_LIST OF TASKS_.
1. List every person named in the Silent Sam text below.
2. Resume the Silent Sam text below, starting after its last sentence.

_TEXT EXTRACT_.
The North Carolina division of Sons of Confederate Veterans sent a letter to Folt demanding that Silent Sam be “put back in its rightful place.”

For a year after the deadly meeting of white supremacists and their detractors in Charlottesville, Va., in August 2017, UNC was prominent among the protests on campuses across the country. Chancellor Carol L. Folt repeatedly stated her preference that the statue be removed, echoing a significant majority of the faculty sentiment.

“That Confederate monument has been a flashpoint and a divisive symbol for decades, and especially since Charlottesville, has been the focus of increasing frustration, anxiety and pain for people,” Folt said three days after it fell. Last November, she said: “If I had the authority, in the interest of public safety, I would remove the monument to a safer location on our campus, where we could preserve, protect and teach from it. What I heard yesterday [when the trustees heard 26 of 28 speakers call for removal] reinforced that belief.”

But UNC officials were up against that 2015 state law that prohibits removal of historic monuments.

A week after the statue was toppled, the trustees and the Board of Governors held separate, simultaneous closed-door meetings. Folt spoke of the “intense emotions,” “the pain, the frustration and anger that’s being felt” as students returned to campus. She added: The “nation’s eyes are upon us.”

The BOG directed Folt and the trustees to find a “lawful and lasting” plan to preserve the monument — with attention to safety — by Nov. 15.

The trustees resolved that the board will respect and enforce the law, do everything possible to ensure a safe campus, honor values of civil discourse and “educate and curate our monuments and our history with integrity.”

The chancellor said she and the board would consider all options for placing the monument on campus in a place of prominence, while ensuring public safety and the preservation of the monument and history.

The crowd at the 1913 dedication of the “Soldier Boy” monument, created by sculptor John Wilson for $7,500. (File photo)

Soldier Boy

“This isn’t the Durham statue, which was an off-the-shelf monument. This was a piece of original casting by a fairly significant foundry.”

Fitzhugh Brundage, immediate past chair of UNC’s history department, wrote a book about the impact of politics on Southern history and how monuments such as Silent Sam often were motivated by resistance to racial equality. The Durham reference was to a Confederate soldier statue that was pulled down by protesters on the county courthouse grounds last year.

_EXTRACTED DATA_.

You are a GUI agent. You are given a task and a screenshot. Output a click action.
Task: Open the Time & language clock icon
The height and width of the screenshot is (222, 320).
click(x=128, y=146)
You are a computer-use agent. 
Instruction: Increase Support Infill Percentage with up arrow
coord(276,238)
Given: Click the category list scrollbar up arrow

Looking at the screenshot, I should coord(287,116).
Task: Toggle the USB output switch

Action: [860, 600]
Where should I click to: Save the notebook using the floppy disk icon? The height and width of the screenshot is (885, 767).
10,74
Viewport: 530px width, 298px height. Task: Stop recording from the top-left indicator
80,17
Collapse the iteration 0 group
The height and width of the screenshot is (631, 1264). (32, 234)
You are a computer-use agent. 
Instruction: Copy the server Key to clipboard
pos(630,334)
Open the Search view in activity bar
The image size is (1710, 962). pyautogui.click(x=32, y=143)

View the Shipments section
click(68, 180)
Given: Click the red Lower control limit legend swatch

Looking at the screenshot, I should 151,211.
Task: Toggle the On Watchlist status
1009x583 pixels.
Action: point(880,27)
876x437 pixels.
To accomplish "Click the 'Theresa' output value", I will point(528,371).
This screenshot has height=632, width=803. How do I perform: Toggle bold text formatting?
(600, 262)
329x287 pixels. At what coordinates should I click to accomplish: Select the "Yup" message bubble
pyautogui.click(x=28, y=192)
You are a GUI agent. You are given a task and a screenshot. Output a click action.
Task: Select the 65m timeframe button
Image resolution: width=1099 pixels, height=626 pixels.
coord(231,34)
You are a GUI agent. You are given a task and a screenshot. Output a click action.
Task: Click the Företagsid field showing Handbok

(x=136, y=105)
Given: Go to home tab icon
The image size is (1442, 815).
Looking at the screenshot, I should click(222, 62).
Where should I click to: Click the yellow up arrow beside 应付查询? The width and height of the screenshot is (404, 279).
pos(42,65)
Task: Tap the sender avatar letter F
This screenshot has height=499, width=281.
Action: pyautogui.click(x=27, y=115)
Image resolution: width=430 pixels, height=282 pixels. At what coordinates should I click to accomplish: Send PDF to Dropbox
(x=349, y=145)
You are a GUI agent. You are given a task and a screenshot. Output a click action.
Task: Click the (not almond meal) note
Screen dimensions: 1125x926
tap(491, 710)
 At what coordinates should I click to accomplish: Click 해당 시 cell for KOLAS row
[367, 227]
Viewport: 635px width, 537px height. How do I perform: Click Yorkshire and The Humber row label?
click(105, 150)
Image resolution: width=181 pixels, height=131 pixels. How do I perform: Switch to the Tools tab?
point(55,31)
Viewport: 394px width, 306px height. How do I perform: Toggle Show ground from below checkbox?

_ANSWERS TO EACH TASK_.
1. Carol L. Folt, John Wilson, Fitzhugh Brundage

2.
“Between 1890 and 1920, there were probably tens or hundreds of monuments being put up every year. So foundries made models of both Confederate and Union soldier memorials, and they had catalogs where you could flip through the pages and see what your community could afford. You’d pick one out, and they’d cast it for you.


“[T]his is a unique monument. It has some historical significance and a certain aesthetic uniqueness … it’s got layers and layers of historical meaning now.”

–Fitzhugh Brundage, immediate past chair of UNC’s history department

“The Durham statue was an off-the-shelf monument. There’s a virtually identical monument from the same foundry in Louisburg. They were a one-size-fits-all memorial.”

Silent Sam, Brundage said, “was a work of original art produced by a sculptor in Boston. It was cast in Rhode Island by a major foundry there. It’s a made-to-order, original piece of art and sculpture. So not only was it more costly to produce it — there was an artist involved — but it was also cast by a foundry that was producing a piece of art for a particular patron. It’s a more substantive piece of work.

“There are some monuments that have local significance, but they aren’t aesthetically unique. But this is a unique monument. It has some historical significance and a certain aesthetic uniqueness.” And “it’s got layers and layers of historical meaning now.”

In 1908, the UNC trustees backed a request from the United Daughters of the Confederacy to put up a statue. President Francis Venable was all for it. He hoped some of the University’s more than 1,000 alumni could attend a grand reunion at the 1911 Commencement. The sculptor, John Wilson, wanted $10,000; he settled for $7,500 — $5,000 from alumni. The “Soldier Boy,” — a 16-year-old Boston lad was its model — finally was ready for a June 1913 dedication.

“I hope, someday, the University will create an actual, dedicated space in which the history of the University is presented, and Silent Sam should be smack-dab in the middle of it,” Brundage said. “You could tell the story of … students participating in the war, you can tell the story of Jim Crow, and you can use the monument as a way to tell the story of student activism.

“It’s a very rich historic artifact. It just should not be a memorial anymore. What is that monument supposed to teach us? What are we supposed to learn?

“This story is far from over.”

Protests become organized

Of the many ways to enter this campus, the most dramatic is to step off the heart of Franklin Street onto McCorkle Place, where the University was born. Silent Sam watched over it; the statue was the first prominent thing you would see.

For decades, it was the butt of a coming-of-age joke — that this inanimate soldier’s gun would fire the moment a virgin walked by. By the mid-20th century, there was a smattering of angst about the implications of so prominent a Confederate monument on a campus known as an intellectual oasis in the South but wracked by its closing at the dawn of Reconstruction and its inability to set itself apart in the Jim Crow era.

Jerry Wilson, a doctoral candidate in education, attended the Aug. 20 rally with a noose around his neck. He read from a letter he’d written to Chancellor Folt: “When you have to take the long way between classes in order to avoid the sight of a statue that denies your human dignity, the Southern Part of Heaven can feel an awful lot like hell.” (Photo by Alex Kormann)

Opposition to the statue remained sporadic, surfacing during extended protests of apartheid in South Africa in the 1980s and in heated arguments surrounding the Center for Black Culture and History in the 1990s.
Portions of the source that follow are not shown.